This post is about giving a memorable name to every spot on the earth. It’s the fourth and probably last post in my series about z-quads, a spatial coordinate system. Previously I’ve written about their basic construction, how to determine which quads contain each other, and how to convert to and from geographic positions. This post describes a scheme for converting a quad to a memorable name and back again.
To the right are two examples. The left image is quad 10202
whose name is naga. The second is quad 167159511
whose name is naga hafy. As you might expect, naga hafy is contained within naga.
I can understand if at this point you’re thinking: what could possibly be the point of giving a nonsense name to every square on the surface of the earth?

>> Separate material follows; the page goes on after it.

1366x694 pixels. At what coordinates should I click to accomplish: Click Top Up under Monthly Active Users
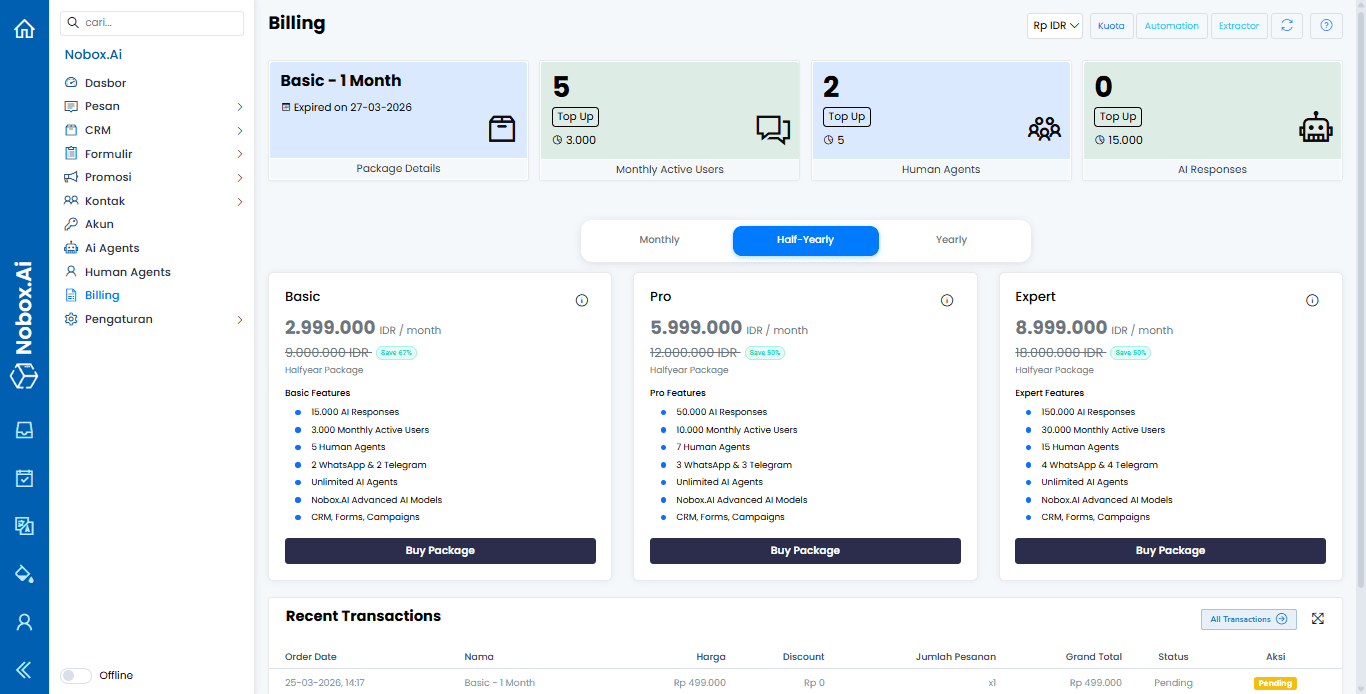tap(575, 117)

What it’s really about is hacking your brain a little bit, encoding data using a pattern the brain is good at remembering instead of raw numbers which it isn’t. My original motivation was Ukendt Aarhus who takes pictures at inaccessible places in Århus and posts them on facebook, along with the position they were taken. I saw some of the pictures in real life and had to type a position like this
56.154382 / 10.20489
into google maps on my phone. My brain has absolutely no capacity for remembering numbers, even for a short while, so I have to do it a few digits at a time, looking back and forth. I’m much better at remembering words, even nonsense words. That is, I can hold more of this,
in my head at once. Not the whole thing but certainly one word at a time, sometimes two. That’s the effect this naming scheme aims to use. Three words gives you a fairly precise location (a ~10m square) and if you need less, say to identify the location of a city, two words (a ~1km square) is typically enough. The town I grew up in, which is very small indeed, is uniquely identified by naga opuc.
Salad words
How do you generate reasonably memorable names automatically? The trick I used here is the one I usually use: alternate between consonants and vowels. It doesn’t always work but is usually good enough. I call those salad words (because “salad” is one).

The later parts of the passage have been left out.